- _TASK STATEMENT_: Starting at the first line of the records below, transcribe each line exactly, ending with the line that contains "Privacy Policy (67, 2255)".

(Stored items)
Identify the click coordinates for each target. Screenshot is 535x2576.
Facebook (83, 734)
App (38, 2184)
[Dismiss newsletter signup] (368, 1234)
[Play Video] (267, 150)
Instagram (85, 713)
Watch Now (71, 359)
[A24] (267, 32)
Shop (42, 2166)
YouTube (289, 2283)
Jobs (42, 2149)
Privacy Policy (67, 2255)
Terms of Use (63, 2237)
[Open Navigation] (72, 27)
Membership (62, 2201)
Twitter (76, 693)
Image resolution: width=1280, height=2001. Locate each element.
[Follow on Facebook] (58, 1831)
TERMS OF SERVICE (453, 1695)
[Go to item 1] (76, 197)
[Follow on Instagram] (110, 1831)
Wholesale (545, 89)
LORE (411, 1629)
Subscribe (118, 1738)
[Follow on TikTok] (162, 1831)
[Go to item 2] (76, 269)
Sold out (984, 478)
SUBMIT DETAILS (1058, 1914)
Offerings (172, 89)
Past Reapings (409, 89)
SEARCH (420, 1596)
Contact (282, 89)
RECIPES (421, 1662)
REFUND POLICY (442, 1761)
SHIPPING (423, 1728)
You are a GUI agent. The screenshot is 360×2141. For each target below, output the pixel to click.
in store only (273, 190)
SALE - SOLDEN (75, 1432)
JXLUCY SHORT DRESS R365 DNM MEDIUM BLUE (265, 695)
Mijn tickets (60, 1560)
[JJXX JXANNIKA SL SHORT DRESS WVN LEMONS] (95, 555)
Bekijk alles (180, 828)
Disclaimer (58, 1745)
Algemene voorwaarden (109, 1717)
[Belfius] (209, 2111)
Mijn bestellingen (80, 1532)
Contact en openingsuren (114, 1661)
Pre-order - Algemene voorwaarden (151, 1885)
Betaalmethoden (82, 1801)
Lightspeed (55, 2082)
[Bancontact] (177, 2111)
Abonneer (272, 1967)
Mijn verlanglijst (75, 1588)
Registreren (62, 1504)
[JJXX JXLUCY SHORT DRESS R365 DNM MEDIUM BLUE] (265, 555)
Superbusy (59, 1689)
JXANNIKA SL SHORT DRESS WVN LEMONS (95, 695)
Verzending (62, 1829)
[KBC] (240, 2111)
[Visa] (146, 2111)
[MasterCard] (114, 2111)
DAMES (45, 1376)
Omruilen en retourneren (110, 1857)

- _TASK RESULT_:
Identify the click coordinates for each target. Screenshot is 535x2576.
Facebook (83, 734)
App (38, 2184)
[Dismiss newsletter signup] (368, 1234)
[Play Video] (267, 150)
Instagram (85, 713)
Watch Now (71, 359)
[A24] (267, 32)
Shop (42, 2166)
YouTube (289, 2283)
Jobs (42, 2149)
Privacy Policy (67, 2255)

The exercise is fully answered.